Коркоран чуть заметно наклонил голову.
– Зато вы заметно изменились.
Меткалф пожал плечами.
– Я? Возможно, это мир изменился.
– Стивен, Стивен, почему вы никак не поймете? Мир не изменился. Мир не меняется вообще. И не будет изменяться – только мы изменяем его.
Меткалф закрыл лицо руками. Колесики в его голове завертелись с лихорадочной быстротой. Должен же найтись какой-то выход! Спустя одну-две секунды он взглянул в огонь, и на его лице явственно отразилось облегчение.
– Что вы намерены сделать? – без выражения спросил он.
– Завтра вечером ведущие артисты балетной труппы Большого театра прибывают в Берлин – делегация дружбы из Москвы. Они будут выступать в театре «Штаатсопер». Вероятно, выволокут из нафталина всем надоевшее «Лебединое озеро» – сойдет для неразборчивых немцев.
– Лана будет там.
– И ее любовник-нацист фон Шюсслер – тоже. Провести дома небольшой отпуск, посетить свою старую ферму… Вовремя шепнуть НКВД – больше ничего не потребуется. НКВД арестует ее, а немцы явятся свидетелями этого события. И все в мире пойдет своим чередом. Мне ужасно жаль, Стивен.

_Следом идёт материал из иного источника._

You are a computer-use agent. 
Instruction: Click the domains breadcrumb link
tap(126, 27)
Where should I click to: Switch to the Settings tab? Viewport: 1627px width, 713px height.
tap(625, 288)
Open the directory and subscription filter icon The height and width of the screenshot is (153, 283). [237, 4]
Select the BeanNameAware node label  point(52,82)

– И она скажет НКВД правду.
– Вы так думаете? – без всякого интереса к предположению Меткалфа осведомился Корки. – Вообще-то никакой разницы уже не будет. Она может объяснять всем все, что захочет, но, как только нацистское командование услышит о ее аресте, можно будет сказать, что план «Wolfsfalle» спасен.
– Хотелось бы, чтобы это оказалось так просто, – произнес Меткалф, внимательно следя за своим голосом. – Выдать Лану слишком опасно. Я не знаю, что доносили вам ваши источники, но я знаю эту женщину, я провел с нею немало времени, и, так уж получилось, выяснил, что она питает определенную привязанность к фон Шюсслеру.
Корки не сумел скрыть, что эти слова его озадачили.
– Ни за что не поверю во что-то подобное!
– Может быть, вы считаете, что лучше меня разбираетесь в женском сердце? Я знаю только то, что почувствовал сам. Мне кажется, что она испытывает некоторое сожаление по отношению к этому немцу, хотя не исключено, что чувства могут оказаться даже более глубокими.
– Говорите прямо, что вы имеете в виду?
– Я имею в виду, что существует реальная опасность того, что Лана может поставить под угрозу всю миссию – проинформирует фон Шюсслера, что его подставили. Больше ничего не требуется, чтобы все наши усилия пошли прахом.
– Этого ни в коем случае нельзя допустить, – заявил Коркоран.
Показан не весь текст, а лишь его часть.